◆ **DIRECTIONS FOR THIS TASK**
Below is a listing; restate from it, character for character, the lines beginning at the line holding "Open the settings gear menu" and ending at the line holding "Given: Zoom out with the minus magnifier icon", both included.

◆ **MATERIAL SHOWN**
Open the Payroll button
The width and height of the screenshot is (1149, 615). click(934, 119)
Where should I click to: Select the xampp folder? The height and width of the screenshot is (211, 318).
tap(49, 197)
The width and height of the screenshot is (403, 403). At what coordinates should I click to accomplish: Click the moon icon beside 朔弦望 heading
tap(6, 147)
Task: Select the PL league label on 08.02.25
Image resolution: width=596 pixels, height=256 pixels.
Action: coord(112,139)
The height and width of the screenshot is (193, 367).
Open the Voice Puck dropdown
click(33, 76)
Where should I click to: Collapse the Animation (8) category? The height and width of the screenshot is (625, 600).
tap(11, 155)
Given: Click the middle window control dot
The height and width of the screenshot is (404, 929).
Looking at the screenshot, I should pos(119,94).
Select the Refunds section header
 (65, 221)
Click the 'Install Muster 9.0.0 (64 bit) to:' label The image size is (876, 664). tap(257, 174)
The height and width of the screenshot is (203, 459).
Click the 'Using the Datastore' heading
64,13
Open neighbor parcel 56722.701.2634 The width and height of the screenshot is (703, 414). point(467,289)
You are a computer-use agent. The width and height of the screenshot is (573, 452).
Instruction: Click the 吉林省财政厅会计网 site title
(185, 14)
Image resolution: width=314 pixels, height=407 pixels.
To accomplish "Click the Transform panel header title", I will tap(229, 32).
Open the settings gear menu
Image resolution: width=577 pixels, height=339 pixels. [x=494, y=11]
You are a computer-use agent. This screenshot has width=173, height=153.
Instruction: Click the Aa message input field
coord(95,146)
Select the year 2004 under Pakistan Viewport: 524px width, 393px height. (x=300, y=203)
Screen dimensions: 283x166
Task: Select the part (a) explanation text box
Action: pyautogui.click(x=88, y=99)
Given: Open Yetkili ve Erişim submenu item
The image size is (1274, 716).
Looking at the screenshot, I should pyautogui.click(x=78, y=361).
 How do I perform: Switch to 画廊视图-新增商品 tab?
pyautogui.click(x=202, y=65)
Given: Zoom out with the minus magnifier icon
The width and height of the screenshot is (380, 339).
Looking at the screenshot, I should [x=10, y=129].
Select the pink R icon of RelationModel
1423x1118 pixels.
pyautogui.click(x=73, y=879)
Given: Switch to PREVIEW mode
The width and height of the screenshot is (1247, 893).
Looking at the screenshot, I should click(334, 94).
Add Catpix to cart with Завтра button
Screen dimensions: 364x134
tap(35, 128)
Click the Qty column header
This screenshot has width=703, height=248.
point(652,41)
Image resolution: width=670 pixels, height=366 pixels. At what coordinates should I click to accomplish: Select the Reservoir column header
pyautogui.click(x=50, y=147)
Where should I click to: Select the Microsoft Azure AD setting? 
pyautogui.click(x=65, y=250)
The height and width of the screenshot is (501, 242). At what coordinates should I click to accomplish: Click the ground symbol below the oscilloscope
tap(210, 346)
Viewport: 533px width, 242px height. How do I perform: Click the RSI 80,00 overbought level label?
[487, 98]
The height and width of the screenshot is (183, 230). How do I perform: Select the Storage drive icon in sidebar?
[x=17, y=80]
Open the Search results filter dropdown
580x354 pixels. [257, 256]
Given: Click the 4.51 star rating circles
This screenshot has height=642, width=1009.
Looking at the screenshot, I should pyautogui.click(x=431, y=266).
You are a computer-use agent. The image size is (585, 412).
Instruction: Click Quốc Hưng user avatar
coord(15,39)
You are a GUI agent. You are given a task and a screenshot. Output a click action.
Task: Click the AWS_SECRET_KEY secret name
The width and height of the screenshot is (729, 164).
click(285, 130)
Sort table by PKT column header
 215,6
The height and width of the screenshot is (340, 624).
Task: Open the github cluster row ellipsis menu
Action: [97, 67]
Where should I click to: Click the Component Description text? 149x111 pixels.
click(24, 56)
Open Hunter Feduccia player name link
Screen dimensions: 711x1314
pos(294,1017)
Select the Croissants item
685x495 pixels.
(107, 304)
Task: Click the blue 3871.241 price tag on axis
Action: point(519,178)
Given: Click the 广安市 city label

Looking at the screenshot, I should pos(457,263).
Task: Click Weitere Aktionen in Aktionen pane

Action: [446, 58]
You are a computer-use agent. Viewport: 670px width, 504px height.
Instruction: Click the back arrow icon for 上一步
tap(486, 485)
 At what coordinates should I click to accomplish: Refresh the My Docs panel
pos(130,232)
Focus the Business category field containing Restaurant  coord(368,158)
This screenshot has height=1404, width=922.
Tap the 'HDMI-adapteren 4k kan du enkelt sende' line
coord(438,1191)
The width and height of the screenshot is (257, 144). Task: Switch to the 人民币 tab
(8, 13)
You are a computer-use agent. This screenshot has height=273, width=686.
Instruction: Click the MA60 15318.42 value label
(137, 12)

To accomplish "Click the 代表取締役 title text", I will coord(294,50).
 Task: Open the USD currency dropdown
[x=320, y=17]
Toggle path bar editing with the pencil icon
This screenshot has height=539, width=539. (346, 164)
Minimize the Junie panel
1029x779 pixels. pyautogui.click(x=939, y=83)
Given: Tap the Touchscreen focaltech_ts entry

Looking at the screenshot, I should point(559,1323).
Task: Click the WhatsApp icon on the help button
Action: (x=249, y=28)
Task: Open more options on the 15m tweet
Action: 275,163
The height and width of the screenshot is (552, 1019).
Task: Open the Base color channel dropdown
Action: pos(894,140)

◆ **FINAL ANSWER**
Open the settings gear menu
Image resolution: width=577 pixels, height=339 pixels. [x=494, y=11]
You are a computer-use agent. This screenshot has width=173, height=153.
Instruction: Click the Aa message input field
coord(95,146)
Select the year 2004 under Pakistan Viewport: 524px width, 393px height. (x=300, y=203)
Screen dimensions: 283x166
Task: Select the part (a) explanation text box
Action: pyautogui.click(x=88, y=99)
Given: Open Yetkili ve Erişim submenu item
The image size is (1274, 716).
Looking at the screenshot, I should pyautogui.click(x=78, y=361).
 How do I perform: Switch to 画廊视图-新增商品 tab?
pyautogui.click(x=202, y=65)
Given: Zoom out with the minus magnifier icon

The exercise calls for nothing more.